• Problem statement: In the data below, which lines contain "page"? List them by copying each one.

• Stored data entries:
Start of Block
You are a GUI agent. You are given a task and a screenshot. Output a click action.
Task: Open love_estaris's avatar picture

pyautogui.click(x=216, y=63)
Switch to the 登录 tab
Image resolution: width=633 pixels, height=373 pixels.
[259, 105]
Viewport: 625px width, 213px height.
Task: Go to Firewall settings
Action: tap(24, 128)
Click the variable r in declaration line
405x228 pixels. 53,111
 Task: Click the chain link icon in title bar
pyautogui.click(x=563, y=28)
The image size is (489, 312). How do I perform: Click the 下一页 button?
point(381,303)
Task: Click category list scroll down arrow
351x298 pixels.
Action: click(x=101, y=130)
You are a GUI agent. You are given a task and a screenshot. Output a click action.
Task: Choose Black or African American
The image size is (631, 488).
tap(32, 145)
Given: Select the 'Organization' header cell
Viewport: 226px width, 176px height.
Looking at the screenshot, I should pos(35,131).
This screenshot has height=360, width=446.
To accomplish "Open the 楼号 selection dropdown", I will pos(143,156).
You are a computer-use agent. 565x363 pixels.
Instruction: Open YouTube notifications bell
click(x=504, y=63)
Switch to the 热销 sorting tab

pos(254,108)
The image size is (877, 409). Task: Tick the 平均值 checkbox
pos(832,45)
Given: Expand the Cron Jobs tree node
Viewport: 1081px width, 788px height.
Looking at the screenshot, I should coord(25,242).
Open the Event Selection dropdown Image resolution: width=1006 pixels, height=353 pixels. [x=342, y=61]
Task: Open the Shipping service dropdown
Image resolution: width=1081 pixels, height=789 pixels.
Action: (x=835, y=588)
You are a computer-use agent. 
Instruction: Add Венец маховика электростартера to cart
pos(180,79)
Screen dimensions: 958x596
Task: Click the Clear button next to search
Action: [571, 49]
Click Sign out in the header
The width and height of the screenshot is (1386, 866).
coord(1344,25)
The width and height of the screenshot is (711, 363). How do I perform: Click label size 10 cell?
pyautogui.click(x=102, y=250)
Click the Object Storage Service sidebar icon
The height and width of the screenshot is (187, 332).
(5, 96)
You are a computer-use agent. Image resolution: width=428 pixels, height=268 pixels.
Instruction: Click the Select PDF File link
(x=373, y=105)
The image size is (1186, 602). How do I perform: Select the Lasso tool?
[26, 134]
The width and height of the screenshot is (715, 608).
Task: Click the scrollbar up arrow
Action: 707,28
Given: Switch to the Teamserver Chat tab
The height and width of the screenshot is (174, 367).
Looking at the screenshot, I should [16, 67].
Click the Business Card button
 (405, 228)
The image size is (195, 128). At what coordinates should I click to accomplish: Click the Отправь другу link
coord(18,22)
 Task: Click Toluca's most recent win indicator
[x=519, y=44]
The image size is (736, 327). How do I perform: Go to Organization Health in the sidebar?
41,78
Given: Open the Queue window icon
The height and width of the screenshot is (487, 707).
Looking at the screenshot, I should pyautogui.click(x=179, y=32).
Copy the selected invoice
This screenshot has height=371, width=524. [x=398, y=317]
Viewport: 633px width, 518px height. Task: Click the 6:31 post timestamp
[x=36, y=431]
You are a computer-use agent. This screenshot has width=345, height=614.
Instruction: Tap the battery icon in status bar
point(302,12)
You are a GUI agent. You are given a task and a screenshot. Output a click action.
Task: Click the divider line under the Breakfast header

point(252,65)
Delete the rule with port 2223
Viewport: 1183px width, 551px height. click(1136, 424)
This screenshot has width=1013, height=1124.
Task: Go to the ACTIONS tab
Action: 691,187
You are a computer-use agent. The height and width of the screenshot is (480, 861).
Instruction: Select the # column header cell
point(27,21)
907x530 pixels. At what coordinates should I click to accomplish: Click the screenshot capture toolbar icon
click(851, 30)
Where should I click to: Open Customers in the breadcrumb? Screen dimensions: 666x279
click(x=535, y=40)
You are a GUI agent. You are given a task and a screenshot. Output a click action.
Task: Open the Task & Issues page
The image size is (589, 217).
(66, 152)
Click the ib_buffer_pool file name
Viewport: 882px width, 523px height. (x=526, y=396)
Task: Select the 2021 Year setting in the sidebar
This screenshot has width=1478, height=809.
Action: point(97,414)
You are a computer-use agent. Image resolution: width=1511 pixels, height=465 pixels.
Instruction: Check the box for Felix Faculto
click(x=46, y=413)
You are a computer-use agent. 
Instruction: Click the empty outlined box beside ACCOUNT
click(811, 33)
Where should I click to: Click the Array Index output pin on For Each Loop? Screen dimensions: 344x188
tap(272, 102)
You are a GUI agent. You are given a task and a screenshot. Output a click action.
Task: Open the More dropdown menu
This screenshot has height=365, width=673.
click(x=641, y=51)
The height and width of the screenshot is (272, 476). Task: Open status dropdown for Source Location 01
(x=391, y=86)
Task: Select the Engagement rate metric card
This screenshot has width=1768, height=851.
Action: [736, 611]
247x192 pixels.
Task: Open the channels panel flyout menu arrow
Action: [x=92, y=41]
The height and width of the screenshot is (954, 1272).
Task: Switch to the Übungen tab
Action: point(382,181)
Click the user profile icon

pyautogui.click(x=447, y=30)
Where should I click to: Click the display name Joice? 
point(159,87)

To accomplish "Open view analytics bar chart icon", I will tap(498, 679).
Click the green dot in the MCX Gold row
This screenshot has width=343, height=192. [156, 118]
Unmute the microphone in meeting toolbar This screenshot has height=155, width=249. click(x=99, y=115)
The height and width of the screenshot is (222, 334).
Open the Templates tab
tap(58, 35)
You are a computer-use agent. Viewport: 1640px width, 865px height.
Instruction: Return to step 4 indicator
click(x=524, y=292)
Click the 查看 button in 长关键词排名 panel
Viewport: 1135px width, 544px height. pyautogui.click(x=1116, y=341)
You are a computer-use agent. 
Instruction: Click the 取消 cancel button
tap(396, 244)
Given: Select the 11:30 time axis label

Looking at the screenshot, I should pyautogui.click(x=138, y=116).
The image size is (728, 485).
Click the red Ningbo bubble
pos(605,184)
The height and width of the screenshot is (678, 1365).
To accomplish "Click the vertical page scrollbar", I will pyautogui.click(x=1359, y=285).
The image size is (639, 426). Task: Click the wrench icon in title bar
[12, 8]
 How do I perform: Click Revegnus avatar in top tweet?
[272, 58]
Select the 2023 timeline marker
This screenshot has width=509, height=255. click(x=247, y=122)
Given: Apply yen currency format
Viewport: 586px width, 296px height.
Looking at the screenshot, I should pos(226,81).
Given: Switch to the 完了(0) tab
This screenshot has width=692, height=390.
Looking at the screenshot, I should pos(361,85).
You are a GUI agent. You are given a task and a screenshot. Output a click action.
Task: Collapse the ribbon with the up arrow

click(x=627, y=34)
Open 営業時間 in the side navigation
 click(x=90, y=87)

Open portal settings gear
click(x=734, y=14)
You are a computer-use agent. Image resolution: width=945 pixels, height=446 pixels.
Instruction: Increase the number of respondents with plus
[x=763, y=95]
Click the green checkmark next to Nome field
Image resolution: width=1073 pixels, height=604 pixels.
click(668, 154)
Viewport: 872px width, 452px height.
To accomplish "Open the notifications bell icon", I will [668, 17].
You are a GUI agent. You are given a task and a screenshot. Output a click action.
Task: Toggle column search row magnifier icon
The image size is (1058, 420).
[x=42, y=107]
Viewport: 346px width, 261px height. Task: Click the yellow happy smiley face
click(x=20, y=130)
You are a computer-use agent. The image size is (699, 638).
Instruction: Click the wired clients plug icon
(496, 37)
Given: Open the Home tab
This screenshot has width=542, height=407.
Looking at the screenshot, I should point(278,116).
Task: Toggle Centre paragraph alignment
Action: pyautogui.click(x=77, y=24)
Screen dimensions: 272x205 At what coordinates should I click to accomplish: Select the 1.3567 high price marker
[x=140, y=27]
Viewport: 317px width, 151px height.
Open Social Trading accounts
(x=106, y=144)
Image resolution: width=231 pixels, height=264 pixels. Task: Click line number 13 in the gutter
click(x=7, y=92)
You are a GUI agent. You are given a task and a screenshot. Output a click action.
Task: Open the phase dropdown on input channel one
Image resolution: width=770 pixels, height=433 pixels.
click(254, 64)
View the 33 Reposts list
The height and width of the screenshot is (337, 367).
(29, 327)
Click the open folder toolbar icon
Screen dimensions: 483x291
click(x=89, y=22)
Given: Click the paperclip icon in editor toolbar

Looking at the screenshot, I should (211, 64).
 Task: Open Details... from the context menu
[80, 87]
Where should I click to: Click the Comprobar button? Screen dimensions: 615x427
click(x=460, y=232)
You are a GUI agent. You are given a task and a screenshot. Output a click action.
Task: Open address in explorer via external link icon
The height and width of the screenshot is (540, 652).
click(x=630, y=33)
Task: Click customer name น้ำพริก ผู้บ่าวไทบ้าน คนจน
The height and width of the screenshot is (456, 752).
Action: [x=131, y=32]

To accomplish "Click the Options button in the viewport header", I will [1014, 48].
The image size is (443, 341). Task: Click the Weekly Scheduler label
End of Block
• Task output:
Task: Open the Task & Issues page
To accomplish "Click the vertical page scrollbar", I will pyautogui.click(x=1359, y=285).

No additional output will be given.